Frank Sinatra, Dean Martin and the rest of the rat pack continue to seize some intimate nugget of nostalgia in the American imagination, abetted by the steely slick appeal of AMC’s hit show Mad Men and the persistence of skinny ties and cocktail culture for the haute bourgeoisie. Yet years before Don Draper ever donned a diachronic dinner jacket, Benny Goodman was striking up the big band and giving G.I.s, cigarette girls and hepcats a reason to sing their blues away.

The tunes and croons of the Swing Era will be faithfully recreated Nov. 16 when Artbeat’s “In the Mood,” the premiere revue of America’s Big Band era, hits the stage of Hult Center’s Silva Concert Hall. As the show’s producer, Bud Forrest, said of the music of bandleaders Glenn Miller, Cab Calloway and others, “Everybody was listening to Big Band. It was the last time everybody was listening to the same kind of music. It’s a time that hasn’t been replicated since.”

“In the Mood” is now in its 19th year of touring the world, Forrest notes of a live show that strives to bring an unreconstructed view of the Swing Era to audiences around the nation. “The music is the story,” he explains, adding that swing and big band were intimately connected to the war overseas. Forrest says that one of the era’s leading figures, Glenn Miller, served in the military and that during World War II performers like Bob Hope and Miller brought comfort to soldiers with USO performances.

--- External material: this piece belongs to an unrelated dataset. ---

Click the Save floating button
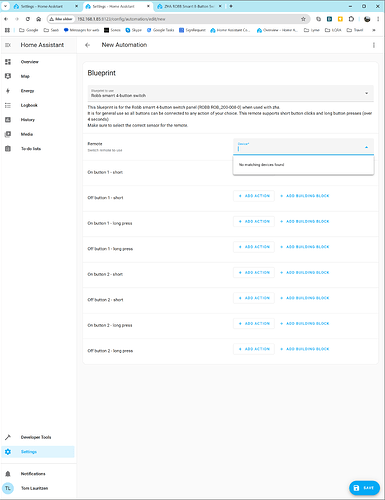pyautogui.click(x=364, y=488)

“The sound of that music, I don’t want to say it made it better,” Forrest says, “but it may have given a little more impetus for going through the horrors of the war.” He adds that the show continues to strike a chord with folks around the world who respond to swing’s uplifting messages and undeniable beats. “All over the country there’s a whole audience of people who love this music,” he adds.

“It seems to work really well,” Forrest says of “In the Mood,” which features a 13-piece band and six singers and dancers. “People keep telling me that one of the things they like is how it’s been put together. It illustrates what it must have felt like to hear a big band.”

“In the Mood” plays 7 pm Friday, Nov. 16, at Hult Center; $27-$47.